[WORK TO BE COMPLETED] Lines in the records below that contain the word "will" must each be copied.

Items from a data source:

▼

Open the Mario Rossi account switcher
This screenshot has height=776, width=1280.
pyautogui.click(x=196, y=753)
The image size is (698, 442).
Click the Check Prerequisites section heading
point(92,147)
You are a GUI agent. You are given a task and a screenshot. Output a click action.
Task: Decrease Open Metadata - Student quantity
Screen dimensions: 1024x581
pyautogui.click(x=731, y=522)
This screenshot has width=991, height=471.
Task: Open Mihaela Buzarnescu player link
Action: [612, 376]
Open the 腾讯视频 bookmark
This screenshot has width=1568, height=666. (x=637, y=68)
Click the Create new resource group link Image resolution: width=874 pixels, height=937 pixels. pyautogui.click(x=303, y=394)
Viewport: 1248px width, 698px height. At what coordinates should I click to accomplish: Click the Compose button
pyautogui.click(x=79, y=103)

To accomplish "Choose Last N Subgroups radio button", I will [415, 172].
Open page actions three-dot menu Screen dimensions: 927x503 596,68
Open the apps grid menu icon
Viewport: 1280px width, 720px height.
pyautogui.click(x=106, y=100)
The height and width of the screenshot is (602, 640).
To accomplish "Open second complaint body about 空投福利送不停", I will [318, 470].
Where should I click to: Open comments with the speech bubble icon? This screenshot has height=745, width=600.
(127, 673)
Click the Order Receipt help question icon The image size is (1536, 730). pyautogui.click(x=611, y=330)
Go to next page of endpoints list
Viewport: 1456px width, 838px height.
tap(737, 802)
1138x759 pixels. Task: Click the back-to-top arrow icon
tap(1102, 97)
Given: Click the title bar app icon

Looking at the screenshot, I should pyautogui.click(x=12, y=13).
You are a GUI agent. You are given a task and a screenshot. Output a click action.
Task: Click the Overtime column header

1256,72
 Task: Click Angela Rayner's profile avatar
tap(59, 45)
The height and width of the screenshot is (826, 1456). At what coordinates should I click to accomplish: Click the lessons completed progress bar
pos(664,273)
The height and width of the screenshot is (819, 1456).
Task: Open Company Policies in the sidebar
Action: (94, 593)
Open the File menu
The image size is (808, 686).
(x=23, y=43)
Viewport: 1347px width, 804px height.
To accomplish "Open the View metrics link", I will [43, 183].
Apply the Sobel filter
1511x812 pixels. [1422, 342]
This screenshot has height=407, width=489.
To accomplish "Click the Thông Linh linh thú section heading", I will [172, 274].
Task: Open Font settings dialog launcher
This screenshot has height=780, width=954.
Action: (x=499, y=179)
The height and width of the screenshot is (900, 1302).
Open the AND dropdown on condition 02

▲

[ANSWER SPACE]
To accomplish "Choose Last N Subgroups radio button", I will [415, 172].
To accomplish "Open second complaint body about 空投福利送不停", I will [318, 470].
To accomplish "Open the View metrics link", I will [43, 183].
To accomplish "Click the Thông Linh linh thú section heading", I will [172, 274].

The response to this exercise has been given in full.